Ülkelerin Merkez bankalarındaki altın rezervleri o ülkenin ekonomisinin gücünü ve bastırdığı paranın karşılığını temsil eder, paranın güvenilirliği bununla ölçülür. Karşılığı olmadan basılan paralar uluslar arası piyasalarda sıradan bir kâğıt parçasından öteye gidemez. Bu tür ülkelerin paraları uluslar arası piyasaların kabul ettiği Dolar veya Euro karşısında sürekli olarak değer kaybeder. Ekonomisi güçlü olan ülkelerin bir para birimi en az bir Euro eder. Ekonomisi güçlü olmayan ülkelerin parası ise sürekli olarak eziktir. Hatta Murphy “Altını olan kuralı koyar” diyerek gücün boyutunu anlatmıştır.
İşte bu nedenle ülkeler sürekli altın bulma gayreti içindedirler. Çok uluslu büyük şirketler dünyanın her tarafında altın arayışındadırlar. Bu durum ülkemiz için de geçerlidir. Ülkemizde de yıllardır altın arayışları vardır ve hunharca devam etmektedir. Neden hunharca devam etmektedir? Zira birçok altın arama ve bulma metotları varken Siyanürle altın arama metotları uygulanmaktadır. Bu metotla altın bulmak diğer metotlara göre daha az maliyetli ve daha kolaydır. Ancak, o kadar büyük tehlikeleri vardır ki bunu çok iyi incelemek ve anlamak gerekir.

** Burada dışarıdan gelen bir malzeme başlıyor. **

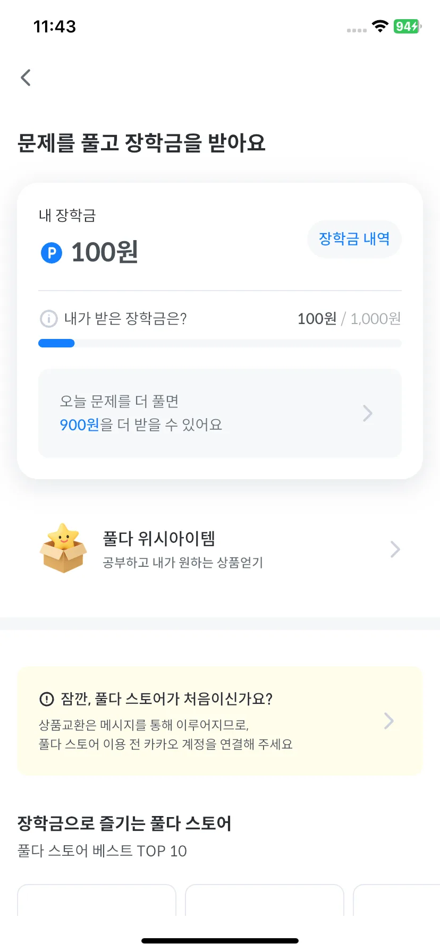Tap the exclamation warning icon in yellow banner
Screen dimensions: 440x952
47,699
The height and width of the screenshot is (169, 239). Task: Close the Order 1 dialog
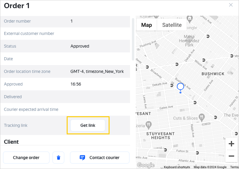[x=231, y=5]
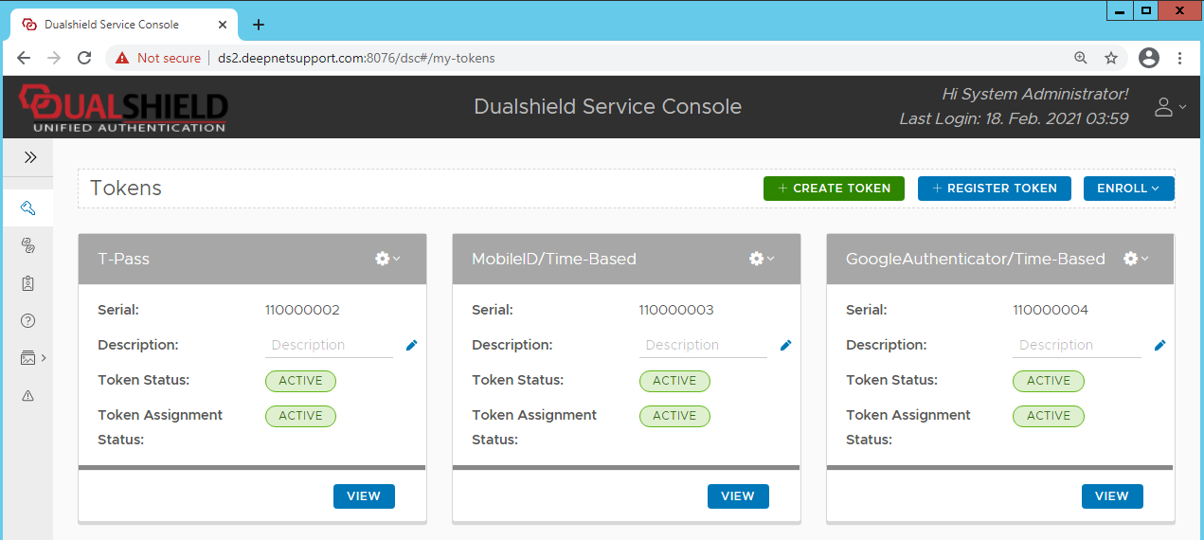Edit GoogleAuthenticator description with pencil icon
This screenshot has width=1204, height=540.
(1159, 346)
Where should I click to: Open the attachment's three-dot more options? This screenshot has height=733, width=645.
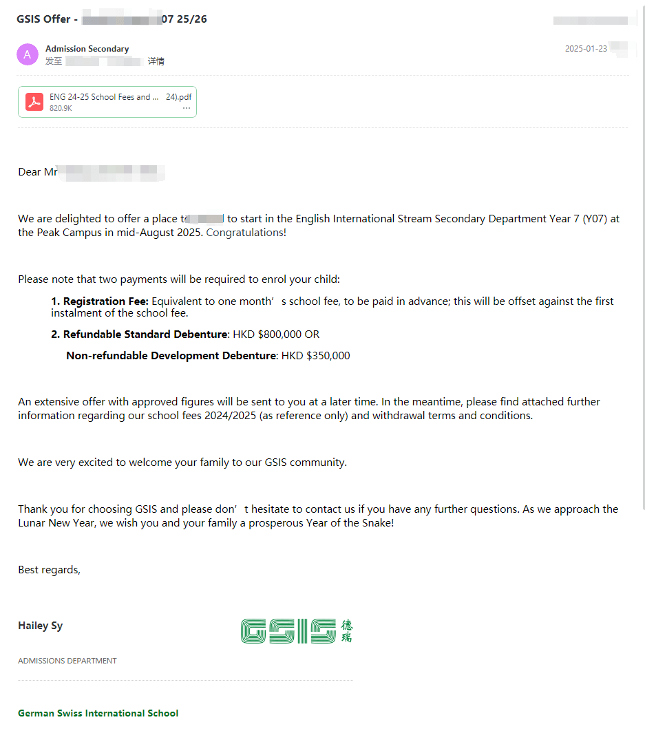(186, 108)
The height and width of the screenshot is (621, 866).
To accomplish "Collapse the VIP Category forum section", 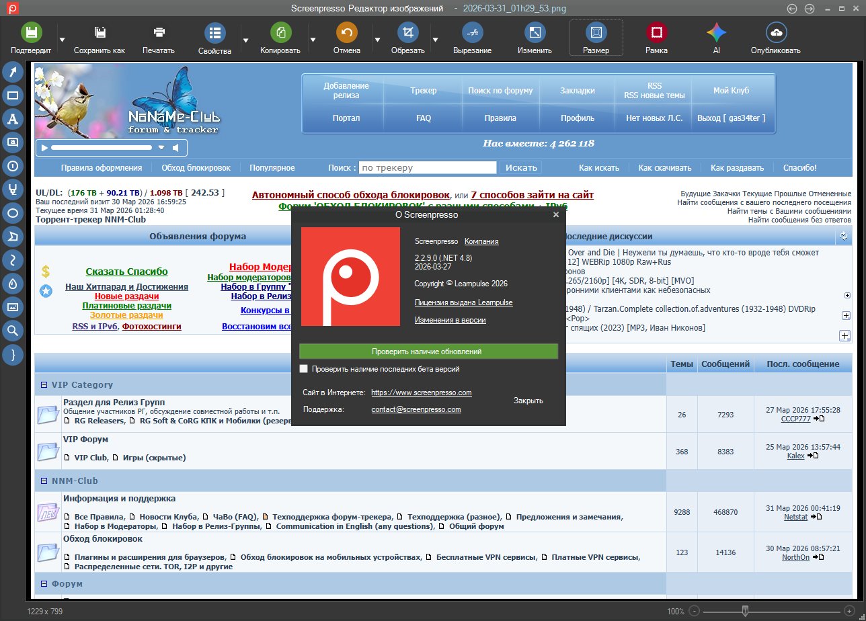I will click(44, 385).
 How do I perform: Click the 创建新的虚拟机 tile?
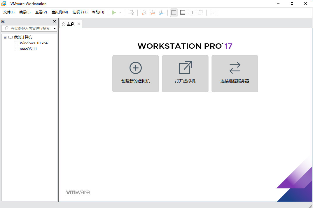click(135, 73)
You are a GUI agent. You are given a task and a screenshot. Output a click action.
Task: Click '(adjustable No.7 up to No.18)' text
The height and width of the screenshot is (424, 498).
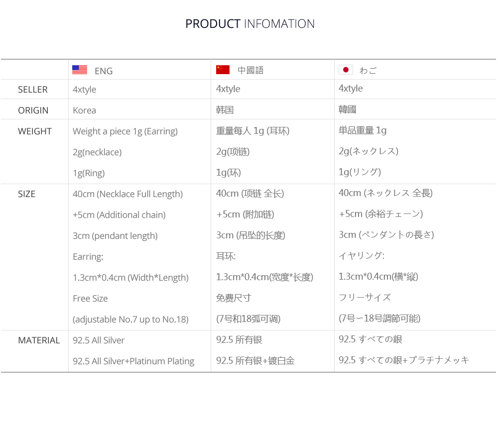tap(130, 319)
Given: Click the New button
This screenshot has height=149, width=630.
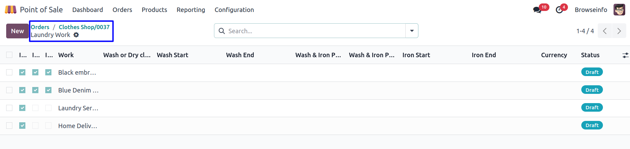Looking at the screenshot, I should tap(17, 31).
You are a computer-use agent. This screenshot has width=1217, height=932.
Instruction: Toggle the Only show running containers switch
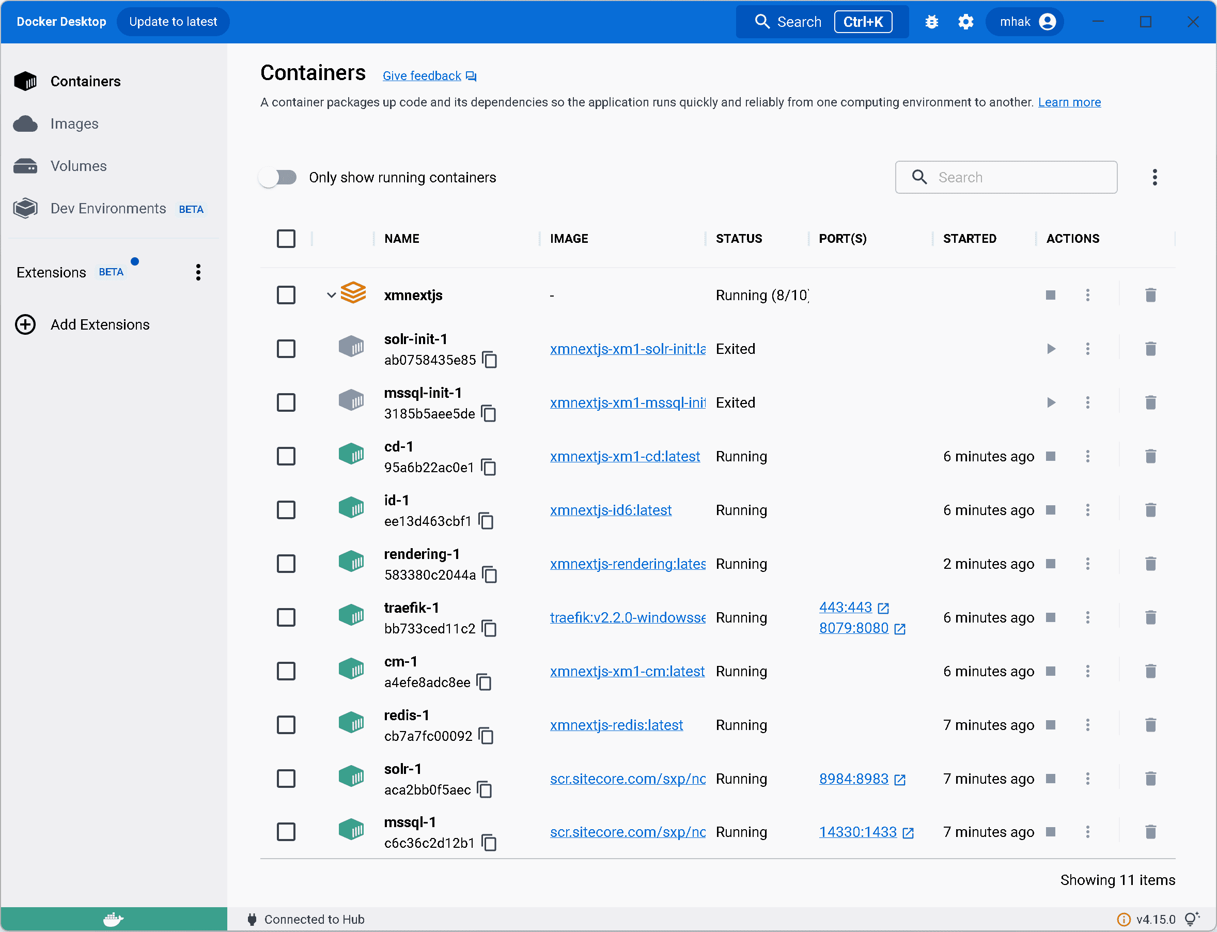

Siyanürle altın aramanın en büyük maliyeti Doğaya olmaktadır. Doğa kirlenmekte ve zehirlenmektedir. Ağaçlar, göller ve dereler kurumakta, tüm canlılar ölmekte ve yok olmaktadır. Bu siyanürle altın aranılan ve çıkartılan bölgeler çok kısa zaman içinde çöle dönüşmekte ve tekrar normal bir doğa haline gelebilmesi için yüzlerce yılın geçmesi gerekmektedir. Yani doğa ve haliyle insanlık da yok olmaktadır. Bu konuda sürekli olarak yurdumuzun her köşesinde çatışmalar ve direnişler mevcuttur. Yurdunu ve doğasını seven yurttaşlar siyanürlü altın aranmasına şiddetle karşı durmaktadır.
Bir karara varmak lâzım, gücü temsil eden altın mı yoksa geleceğimizi temsil eden Doğa mı? Güç sadece altınla sağlanmayıp, ilimle, bilimle, tarımla ve hayvancılıkla da sağlanabilir ve hatta daha da güçlü olunabilir. Dünyanın Buğday ambarı, mısır ambarı, mercimek ambarı, et merkezi olmak varken ve birçok konuda büyümek varken altın uğruna doğayı katletmemek gerekir.
Gelin eteğimizdeki taşları dökelim, Türkiye’yi sevelim ve doğayı koruyalım.